→ Dataset records
-- Opening Marker --

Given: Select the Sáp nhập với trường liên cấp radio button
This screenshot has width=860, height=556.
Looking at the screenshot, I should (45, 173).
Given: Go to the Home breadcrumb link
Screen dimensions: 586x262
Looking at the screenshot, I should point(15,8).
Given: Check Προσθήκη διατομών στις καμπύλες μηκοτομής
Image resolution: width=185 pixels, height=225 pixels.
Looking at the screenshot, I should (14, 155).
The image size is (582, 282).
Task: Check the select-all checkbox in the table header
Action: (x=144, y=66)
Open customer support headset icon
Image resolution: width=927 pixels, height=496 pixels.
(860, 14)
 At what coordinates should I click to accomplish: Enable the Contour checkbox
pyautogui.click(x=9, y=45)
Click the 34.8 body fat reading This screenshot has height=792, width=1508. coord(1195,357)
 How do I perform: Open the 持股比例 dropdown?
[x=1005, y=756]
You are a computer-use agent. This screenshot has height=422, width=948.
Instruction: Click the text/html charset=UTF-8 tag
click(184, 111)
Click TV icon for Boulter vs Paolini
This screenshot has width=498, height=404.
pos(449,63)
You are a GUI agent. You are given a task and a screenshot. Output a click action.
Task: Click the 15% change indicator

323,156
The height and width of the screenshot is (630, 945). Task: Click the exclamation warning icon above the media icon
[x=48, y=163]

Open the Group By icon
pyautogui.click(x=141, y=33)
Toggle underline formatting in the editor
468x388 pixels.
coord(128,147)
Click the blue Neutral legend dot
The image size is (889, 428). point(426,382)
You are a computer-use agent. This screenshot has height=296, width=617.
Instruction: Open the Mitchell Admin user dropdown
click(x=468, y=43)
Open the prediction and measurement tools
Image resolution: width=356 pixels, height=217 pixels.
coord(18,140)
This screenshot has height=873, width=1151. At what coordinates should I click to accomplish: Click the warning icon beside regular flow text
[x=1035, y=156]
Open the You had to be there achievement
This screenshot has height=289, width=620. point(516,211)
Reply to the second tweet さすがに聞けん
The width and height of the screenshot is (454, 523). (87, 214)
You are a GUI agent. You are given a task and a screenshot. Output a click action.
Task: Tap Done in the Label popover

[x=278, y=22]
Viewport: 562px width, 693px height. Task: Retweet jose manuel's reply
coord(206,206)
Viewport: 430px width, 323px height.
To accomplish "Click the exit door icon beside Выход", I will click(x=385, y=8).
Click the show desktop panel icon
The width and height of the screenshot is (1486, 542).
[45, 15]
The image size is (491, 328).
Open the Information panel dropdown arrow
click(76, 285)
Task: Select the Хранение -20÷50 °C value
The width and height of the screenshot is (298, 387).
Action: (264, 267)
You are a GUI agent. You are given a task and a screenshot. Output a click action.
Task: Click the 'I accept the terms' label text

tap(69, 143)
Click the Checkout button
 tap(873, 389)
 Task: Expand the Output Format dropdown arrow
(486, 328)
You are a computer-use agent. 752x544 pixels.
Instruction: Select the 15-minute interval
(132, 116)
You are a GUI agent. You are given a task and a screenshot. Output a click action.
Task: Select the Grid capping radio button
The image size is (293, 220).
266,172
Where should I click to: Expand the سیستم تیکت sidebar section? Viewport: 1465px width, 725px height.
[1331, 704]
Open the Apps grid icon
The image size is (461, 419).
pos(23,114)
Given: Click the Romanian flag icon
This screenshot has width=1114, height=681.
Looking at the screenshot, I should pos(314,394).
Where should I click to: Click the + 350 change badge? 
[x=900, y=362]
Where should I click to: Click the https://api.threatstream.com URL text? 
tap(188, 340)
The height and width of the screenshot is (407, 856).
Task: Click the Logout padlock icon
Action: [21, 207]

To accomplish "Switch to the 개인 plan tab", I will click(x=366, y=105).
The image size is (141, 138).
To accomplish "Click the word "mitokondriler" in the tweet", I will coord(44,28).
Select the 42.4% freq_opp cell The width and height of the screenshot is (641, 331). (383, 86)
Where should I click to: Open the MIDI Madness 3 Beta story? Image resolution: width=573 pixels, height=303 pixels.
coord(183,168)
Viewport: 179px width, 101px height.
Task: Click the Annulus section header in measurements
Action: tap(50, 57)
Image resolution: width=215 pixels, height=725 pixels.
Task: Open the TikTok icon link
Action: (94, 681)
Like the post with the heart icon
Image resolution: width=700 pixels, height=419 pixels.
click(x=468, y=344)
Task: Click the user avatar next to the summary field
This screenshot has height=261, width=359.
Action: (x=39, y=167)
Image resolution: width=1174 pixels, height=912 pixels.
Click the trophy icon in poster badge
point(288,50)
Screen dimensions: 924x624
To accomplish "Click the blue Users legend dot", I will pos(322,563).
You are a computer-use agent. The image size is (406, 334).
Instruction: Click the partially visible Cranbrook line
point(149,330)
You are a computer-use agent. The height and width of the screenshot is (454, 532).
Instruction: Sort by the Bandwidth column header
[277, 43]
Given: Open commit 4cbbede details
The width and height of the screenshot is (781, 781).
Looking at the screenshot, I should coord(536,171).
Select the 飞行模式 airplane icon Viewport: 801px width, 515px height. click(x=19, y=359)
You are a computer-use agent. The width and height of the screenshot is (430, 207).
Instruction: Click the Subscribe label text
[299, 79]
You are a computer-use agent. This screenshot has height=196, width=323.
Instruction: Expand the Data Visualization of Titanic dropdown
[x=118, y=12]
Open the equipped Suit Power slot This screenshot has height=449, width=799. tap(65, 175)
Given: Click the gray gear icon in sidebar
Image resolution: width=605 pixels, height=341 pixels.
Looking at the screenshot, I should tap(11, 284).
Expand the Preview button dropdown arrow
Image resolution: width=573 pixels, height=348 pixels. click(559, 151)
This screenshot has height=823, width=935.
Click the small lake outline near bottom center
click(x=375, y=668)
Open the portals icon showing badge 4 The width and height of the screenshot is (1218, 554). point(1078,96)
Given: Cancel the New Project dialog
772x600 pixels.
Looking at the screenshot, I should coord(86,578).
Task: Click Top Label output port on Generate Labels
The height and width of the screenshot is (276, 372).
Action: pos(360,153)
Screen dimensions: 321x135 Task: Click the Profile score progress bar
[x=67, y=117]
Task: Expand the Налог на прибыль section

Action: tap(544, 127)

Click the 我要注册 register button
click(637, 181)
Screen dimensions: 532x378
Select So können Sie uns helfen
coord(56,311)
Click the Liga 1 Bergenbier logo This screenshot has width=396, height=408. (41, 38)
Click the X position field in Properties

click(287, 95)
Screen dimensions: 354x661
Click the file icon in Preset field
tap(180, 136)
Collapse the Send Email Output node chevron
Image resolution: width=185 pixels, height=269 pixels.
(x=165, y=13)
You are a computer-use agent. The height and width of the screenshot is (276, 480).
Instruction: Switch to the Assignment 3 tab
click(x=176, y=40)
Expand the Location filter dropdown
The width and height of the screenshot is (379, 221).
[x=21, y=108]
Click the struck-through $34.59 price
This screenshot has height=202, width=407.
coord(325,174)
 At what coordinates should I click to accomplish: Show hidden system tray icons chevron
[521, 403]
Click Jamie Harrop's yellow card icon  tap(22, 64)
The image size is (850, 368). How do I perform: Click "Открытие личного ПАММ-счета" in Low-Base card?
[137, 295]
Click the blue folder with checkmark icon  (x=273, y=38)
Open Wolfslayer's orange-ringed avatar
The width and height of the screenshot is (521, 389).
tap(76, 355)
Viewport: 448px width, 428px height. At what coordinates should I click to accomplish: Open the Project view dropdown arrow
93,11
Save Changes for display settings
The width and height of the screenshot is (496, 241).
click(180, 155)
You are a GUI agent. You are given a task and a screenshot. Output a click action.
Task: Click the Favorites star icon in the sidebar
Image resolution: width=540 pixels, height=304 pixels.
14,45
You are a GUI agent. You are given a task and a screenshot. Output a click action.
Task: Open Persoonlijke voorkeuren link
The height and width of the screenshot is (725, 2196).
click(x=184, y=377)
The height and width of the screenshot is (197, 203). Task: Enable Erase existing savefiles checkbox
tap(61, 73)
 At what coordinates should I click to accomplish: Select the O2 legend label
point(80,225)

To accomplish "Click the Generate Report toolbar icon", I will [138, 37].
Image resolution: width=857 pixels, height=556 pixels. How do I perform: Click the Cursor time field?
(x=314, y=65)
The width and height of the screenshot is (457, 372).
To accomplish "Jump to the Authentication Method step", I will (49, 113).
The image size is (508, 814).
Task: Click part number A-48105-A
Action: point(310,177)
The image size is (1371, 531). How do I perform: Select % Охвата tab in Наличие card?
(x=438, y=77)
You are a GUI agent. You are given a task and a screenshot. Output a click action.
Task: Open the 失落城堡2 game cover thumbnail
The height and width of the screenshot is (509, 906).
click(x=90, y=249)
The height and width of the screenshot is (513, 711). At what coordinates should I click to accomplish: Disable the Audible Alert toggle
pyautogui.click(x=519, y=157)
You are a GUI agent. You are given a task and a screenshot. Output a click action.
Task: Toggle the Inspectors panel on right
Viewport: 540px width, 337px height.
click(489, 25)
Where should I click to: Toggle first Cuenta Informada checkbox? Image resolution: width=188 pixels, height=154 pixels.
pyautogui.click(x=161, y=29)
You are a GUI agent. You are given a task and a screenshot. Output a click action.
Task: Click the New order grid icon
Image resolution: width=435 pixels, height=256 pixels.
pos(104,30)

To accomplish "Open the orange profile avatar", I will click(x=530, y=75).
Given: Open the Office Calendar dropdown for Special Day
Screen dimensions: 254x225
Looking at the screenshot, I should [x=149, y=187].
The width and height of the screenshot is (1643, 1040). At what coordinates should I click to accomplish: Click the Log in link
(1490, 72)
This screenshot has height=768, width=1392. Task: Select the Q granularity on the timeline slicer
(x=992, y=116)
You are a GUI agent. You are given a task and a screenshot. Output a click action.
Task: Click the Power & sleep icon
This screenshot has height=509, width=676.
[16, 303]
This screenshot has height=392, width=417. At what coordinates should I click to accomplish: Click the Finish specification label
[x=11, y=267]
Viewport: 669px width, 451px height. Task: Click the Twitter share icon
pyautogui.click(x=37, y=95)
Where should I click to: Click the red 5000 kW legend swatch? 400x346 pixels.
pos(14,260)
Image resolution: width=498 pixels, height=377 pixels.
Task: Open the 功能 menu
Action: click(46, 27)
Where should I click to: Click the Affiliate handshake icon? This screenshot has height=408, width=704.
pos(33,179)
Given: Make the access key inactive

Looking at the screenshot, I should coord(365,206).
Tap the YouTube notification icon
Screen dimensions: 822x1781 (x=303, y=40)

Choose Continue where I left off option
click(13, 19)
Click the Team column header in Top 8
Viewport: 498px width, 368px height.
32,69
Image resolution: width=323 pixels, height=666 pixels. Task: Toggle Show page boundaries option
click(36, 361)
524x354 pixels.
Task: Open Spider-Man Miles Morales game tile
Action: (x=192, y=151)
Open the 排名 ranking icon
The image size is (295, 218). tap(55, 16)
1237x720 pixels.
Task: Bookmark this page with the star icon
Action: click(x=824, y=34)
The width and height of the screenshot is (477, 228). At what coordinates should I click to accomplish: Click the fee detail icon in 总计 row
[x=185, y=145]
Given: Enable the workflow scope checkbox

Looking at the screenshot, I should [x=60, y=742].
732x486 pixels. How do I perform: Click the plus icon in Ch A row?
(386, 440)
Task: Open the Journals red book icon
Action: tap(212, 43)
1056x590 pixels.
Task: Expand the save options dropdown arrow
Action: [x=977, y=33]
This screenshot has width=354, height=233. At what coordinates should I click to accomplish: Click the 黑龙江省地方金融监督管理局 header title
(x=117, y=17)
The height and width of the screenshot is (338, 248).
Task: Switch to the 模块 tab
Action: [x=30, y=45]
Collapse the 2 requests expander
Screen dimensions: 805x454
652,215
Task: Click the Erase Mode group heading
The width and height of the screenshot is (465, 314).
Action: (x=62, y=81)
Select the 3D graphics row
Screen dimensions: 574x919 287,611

-- Closing Marker --

→ Exercise description
Across the records above, show each line containing the word "radio".

→ Solution to the exercise
Given: Select the Sáp nhập với trường liên cấp radio button
Task: Select the Grid capping radio button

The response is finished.